• **Activity A**:
Repeat everything in the openHAB solar sensor thread from "Is this not" down to "cloud cover from?".
• **Activity B**:
In the openHAB solar sensor thread, which two bindings did the poster who converted the Lua script to rules combine it with?
• **Activity C**:
Write the next part of the openHAB solar sensor thread, picking up right after its final line.

• **Extract**:
%%
Hello,
I would like to have a virtual solar sensor like :
https://www.domoticz.com/wiki/Real-time_solar_data_without_any_hardware_sensor_:_azimuth,_Altitude,_Lux_sensor…
This is a Lua script. I don’t know if we can run a lua script with openhab or if it’s easy to translate this script.
Any help is welcome.
Regards.
Benoit
Why do you want to have this? What do you want to do with this?
Is this not already possible with only a lux sensor, astro binding and a few rules?
Is it for a better opening/closing rule for the rollershutters/blinds?
Yes it’s to automate the roller shutters.
I don’t have a physical lux sensor. This script calculate the solar exposition using sun position and cloud cover without any physical sensor
Astro binding is almost good but doesn’t use the cloud cover.
regards.
Benoit
And where do you get the cloud cover from?
Weather binding?
My shutters open/close with astro binding, but that is not the best solution for this. A lux sensor would be good to have for this, too.
The script for domoticz use the Wunderground API to get cloud cover.
I think you can build this yourself with weather binding and a few rules. But with this script it would be much easier.
This looks really interesting. I wish I had time to look into it more deeply. It does look like something that could be implemented in a Rule getting the needed cloud cover data from the Weather binding and Astro binding. It looks like it only uses the relative pressure from wunderground and gets cloud information from http://www.ogimet.com. Site is in Spanish I think, does anyone know if it works outside Europe?
I do know you can execute scripts using the Exec binding and/or executeCommandLine actions. However, I’m no Lua expert, but it looks like this particular script would have to be modified so it only logs out the value or the API calls at the end changed to openHAB API calls.
I really wish I had the time to do more than lay out this rough outline of the approach. Good luck!
For anyone interested, I had a go at this and converted the LUA script to OH rules. I combined this with the Astro binding and the Weather Underground binding. My rules file contains comments on the required items from these bindings to be able to do the calculations. Here is what I came up with:
/*
* Rules to calculate outside light lux.
* Rules are taken from Domoticz LUA script at https://www.domoticz.com/wiki/Real-time_solar_data_without_any_hardware_sensor_:_azimuth,_Altitude,_Lux_sensor...
* Authors: Sébastien Joly, Neutrino, Jmleglise
*
* Adapted to openHab rule by mherwege
*/
/* Required openHab items as input:
* Number Pressure from a weather binding or external pressure measurement
* Number Elevation current sun elevation from Astro binding
*
* Required openHab items storing results:
* Number AbsolutePressure calculated pressure corrected for altitude
* Number Okta current okta value from ogimet
* Number RadiationAtm solar radiation at entrance of atmosphere (W/m^2)
* Number TotalRadiation total solar radiation (W/m^2)
%%
• **Record set**:
%%
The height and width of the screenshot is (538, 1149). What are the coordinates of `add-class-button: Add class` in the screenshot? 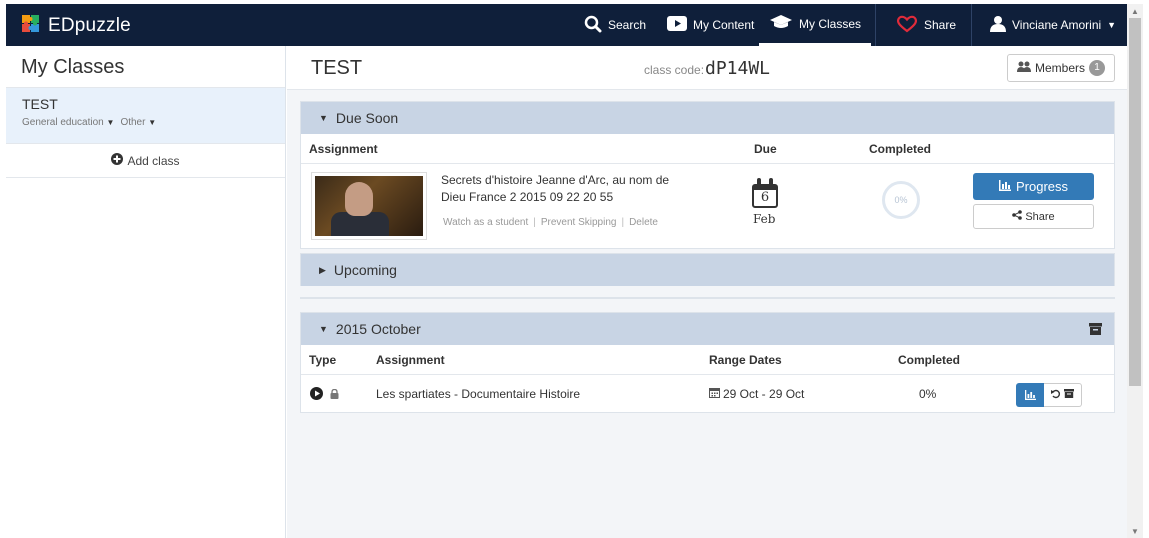 It's located at (146, 161). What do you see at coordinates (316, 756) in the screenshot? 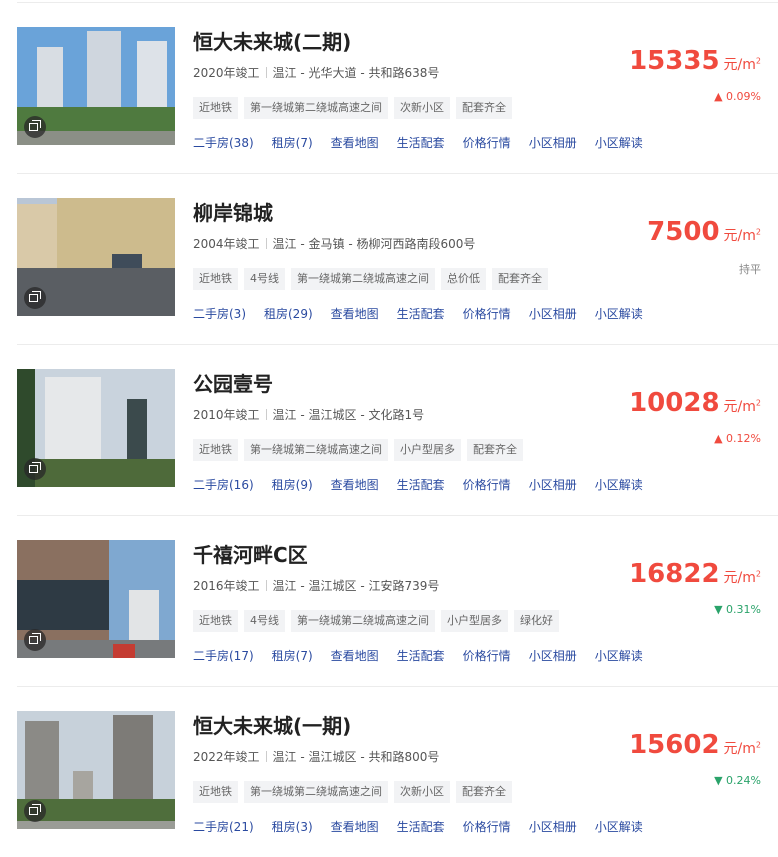
I see `community-meta: 2022年竣工 温江 - 温江城区 - 共和路800号` at bounding box center [316, 756].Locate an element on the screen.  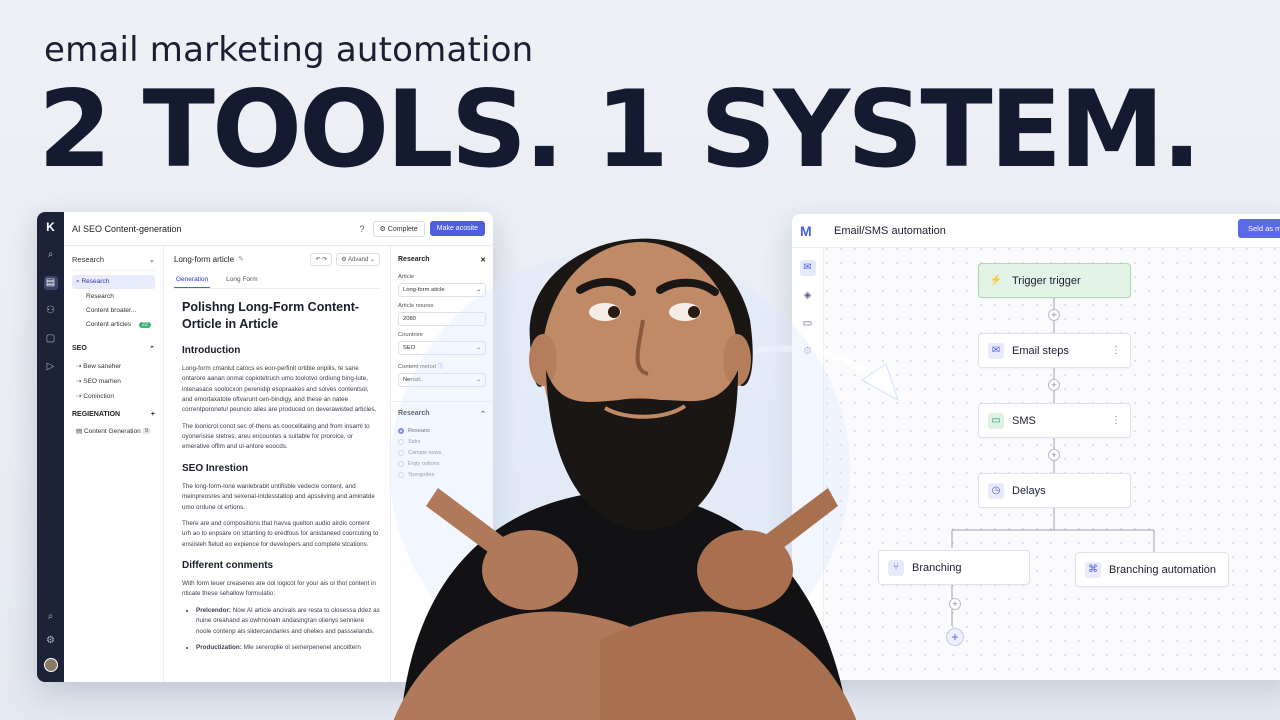
sidebar-item-content-articles: Content articles 22 is located at coordinates (114, 324).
%%
• **Task answer A**:
Is this not already possible with only a lux sensor, astro binding and a few rules?
Is it for a better opening/closing rule for the rollershutters/blinds?
Yes it’s to automate the roller shutters.
I don’t have a physical lux sensor. This script calculate the solar exposition using sun position and cloud cover without any physical sensor
Astro binding is almost good but doesn’t use the cloud cover.
regards.
Benoit
And where do you get the cloud cover from?

• **Task answer B**:
The Astro binding and the Weather Underground binding.

• **Task answer C**:
* Number Lux radiation in Lux
* Number WeightedLux radiation in Lux corrected for cloud layer
*/
val altitude = zz // your home altitude
// ogimet query parameters:
// Look for appropriate WOID here: http://www.ogimet.com/indicativos.phtml.en
// Test the query in a browser and check potential extra characters in WOID (query can return a group).
// Not all locations return required okta values.
// Also check update frequency. Some locations do not update every hour.
// Preference for a location in the predominant wind direction.
val WOID = "wwwww" // WOID for ogimet cloudiness query
rule "update okta"
when
// Retrieve data 10 minutes after the hour to increase chance data has been updated on website (usually at the hour)
Time cron "0 10/15 * * * ?"
then
// Get okta value from ogimet
var queryTime = new DateTime(DateTimeZone.UTC)
var query = "http://www.ogimet.com/cgi-bin/getsynop?block=" + WOID + "&begin=" + queryTime.toString("YYYYMMdd") + "0000"
var String result = sendHttpGetRequest(query)
logInfo("Light", "ogimet query: {}", query)
var String[] rslt = result.split("\\R")
result = rslt.get(rslt.length-1)
logInfo("Light", "ogimet response: {}", result)
rslt = result.split(",")
var String codeStation = rslt.get(0)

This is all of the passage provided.